SELF HELP TIPS FOR MANAGING ANXIETY
Here are some ideas for helping you manage symptoms of anxiety. Feel free to add to the list, or let us know what works for you...
Mindfulness – Grounding exercises: noticing your environment, bodily sensations, and breath
Progressive Muscle Relaxation – Creating a Tension and Release effect with all the muscles in the body
Opposite Actions – By listening to calming music, taking a walk, talking, enjoying sunshine
Safe Place Mental Imagery – Visualising a place where you can go in your mind to feel safe
Calming Affirmations – To help recognise that the moment of panic will pass
Exercise – A valuable way to exhaust excess adrenalin built up in the body
[Moderator's note: this thread is for sharing what has worked for you to manage your anxiety.
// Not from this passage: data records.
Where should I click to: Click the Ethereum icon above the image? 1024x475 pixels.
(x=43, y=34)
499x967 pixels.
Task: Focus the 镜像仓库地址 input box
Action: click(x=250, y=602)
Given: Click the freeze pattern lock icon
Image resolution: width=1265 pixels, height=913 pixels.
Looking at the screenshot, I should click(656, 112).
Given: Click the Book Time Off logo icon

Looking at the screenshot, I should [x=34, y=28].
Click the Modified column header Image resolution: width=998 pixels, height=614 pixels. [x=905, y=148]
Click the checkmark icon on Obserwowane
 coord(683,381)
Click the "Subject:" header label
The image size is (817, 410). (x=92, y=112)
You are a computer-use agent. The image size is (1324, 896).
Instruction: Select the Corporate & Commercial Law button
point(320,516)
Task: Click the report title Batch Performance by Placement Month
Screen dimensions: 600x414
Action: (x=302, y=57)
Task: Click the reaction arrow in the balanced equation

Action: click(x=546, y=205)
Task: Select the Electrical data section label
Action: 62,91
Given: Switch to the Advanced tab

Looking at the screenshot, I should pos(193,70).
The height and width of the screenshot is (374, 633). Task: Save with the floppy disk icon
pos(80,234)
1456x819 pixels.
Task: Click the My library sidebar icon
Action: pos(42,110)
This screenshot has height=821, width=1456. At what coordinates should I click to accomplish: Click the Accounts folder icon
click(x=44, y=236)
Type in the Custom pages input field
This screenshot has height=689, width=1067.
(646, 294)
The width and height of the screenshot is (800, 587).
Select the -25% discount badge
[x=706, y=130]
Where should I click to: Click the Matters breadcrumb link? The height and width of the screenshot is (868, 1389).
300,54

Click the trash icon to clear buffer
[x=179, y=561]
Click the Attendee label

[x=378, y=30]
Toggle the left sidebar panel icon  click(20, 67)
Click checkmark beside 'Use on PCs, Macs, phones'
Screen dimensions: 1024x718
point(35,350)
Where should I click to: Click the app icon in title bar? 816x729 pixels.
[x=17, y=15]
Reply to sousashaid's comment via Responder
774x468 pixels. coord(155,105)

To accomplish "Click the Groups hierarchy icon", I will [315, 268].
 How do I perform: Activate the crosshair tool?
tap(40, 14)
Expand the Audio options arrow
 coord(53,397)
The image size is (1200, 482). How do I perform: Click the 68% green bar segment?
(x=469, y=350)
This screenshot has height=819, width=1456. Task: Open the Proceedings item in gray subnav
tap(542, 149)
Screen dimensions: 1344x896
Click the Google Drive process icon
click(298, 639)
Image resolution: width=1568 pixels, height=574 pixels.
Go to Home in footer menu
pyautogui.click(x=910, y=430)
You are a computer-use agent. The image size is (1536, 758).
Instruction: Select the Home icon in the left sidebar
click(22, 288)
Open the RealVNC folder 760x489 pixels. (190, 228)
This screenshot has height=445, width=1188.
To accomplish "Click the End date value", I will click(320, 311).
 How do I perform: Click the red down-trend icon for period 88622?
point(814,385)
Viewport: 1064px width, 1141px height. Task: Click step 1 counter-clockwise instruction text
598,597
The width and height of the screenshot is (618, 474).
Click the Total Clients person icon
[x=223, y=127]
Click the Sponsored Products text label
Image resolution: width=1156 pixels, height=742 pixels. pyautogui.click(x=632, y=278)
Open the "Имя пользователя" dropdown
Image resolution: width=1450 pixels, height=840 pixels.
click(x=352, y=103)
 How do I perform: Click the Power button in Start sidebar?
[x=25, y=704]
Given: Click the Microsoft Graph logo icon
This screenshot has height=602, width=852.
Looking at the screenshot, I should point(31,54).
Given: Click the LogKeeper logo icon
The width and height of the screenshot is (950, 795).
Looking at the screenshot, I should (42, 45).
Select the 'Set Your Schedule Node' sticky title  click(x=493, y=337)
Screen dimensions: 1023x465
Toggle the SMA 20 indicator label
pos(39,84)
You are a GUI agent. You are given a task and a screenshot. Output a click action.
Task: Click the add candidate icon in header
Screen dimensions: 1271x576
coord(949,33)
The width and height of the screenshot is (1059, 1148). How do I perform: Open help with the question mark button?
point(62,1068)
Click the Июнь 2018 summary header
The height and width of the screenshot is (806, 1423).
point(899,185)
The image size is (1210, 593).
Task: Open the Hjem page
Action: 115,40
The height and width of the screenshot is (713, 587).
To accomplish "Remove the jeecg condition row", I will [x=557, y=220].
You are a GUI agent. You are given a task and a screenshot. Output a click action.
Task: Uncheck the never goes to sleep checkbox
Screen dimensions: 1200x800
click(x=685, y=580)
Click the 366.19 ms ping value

If you need support to manage your anxiety and would like to discuss this with the community, please start a new thread.
Stop worry by questioning the worried thought:
- What’s the evidence that the thought is true? That it’s not true?
- Is there a more positive, realistic way of looking at the situation?
- What’s the probability that what I’m scared of will actually happen?
- If the probability is low, what are some more likely outcomes?
- Is the thought helpful? How will worrying about it help me and how will it hurt me?
- What would I say to a friend who had this worry?
Hi BenD and Blackbox,
Thanks so much for adding to the list. These are some great ideas. Oh, and I'm a bit of a fan of Dr Suess:)
BenD - if you have some more little quotes, you may even like to add to the "Inspirational Quotes" thread. We can take so much from just a few simple words. I like to start my day off with an inspiring quote each morning:)
I quite agree with the points you have raised and find walking particularly useful and - for me anyway - having a distraction (such as reading novels). Whilst in the midst of a period of high anxiety I'm not sure I'm capable of reasoning my way out of it so distraction, either physical or mental has been my best path.
For me all these are short term measures to lessen the impact of symptoms at the time and do not take the place of long term meds/treatment but supplement them.
When you're going through those days (and sometimes weeks) of consistent anxiety, save the "big" life decisions for days & weeks when the anxiety has settled. While you are going through it, make it a focus to just function hour by hour as much as possible. One of the hardest things about living with this monster, is knowing that the "real world" doesn't stop & wait until it's over: work, kids, bills, phonecalls etc are all still demanding you to be the "real" you, so one of my key coping mechanisms is to do the above (focusing on hour by hour) as well as keeping myself away from as many potential stressful situations as possible. Even if those "stressful" situations wouldn't seem stressful to anyone else, they are to you - Learn to respect what your mind is telling you, and not feel guilty for how you think it should be xox ...... And I agree with the "distraction" advice too, mine is doing anything creative with my hands, whilst watching favourite dvd's 🙂
When I start to get overwhelmed in a social environment I like to go somewhere alone for a little while and just focus on a single thing around me. Like, if I'm at a party and can't handle all the people I'll go around the side of the house and put my focus on a plant in the garden, or an animal, or anything - study it in minute detail instead of obsessing over my anxious thoughts. It helps to calm the storm in my head and I can go back to being around people after 15 minutes or so.
When I can't get away to be by myself I do something else. It might not be that healthy as it's kind of obsessive (sometimes I don't even realise I'm doing it) but when my mind starts to get frantic I'll touch my thumbs to my fingertips in a progressive pattern. It gives my body an outlet for the anxiety and is pretty unobtrusive. Keep my hands busy and my mind will hold off the panic attack for a little while. It's a good indicator of when I need to get away, and the only person who has noticed it's significance is my husband... so if he sees me doing it, he knows to come and rescue me, or give me space - whatever is needed in that time.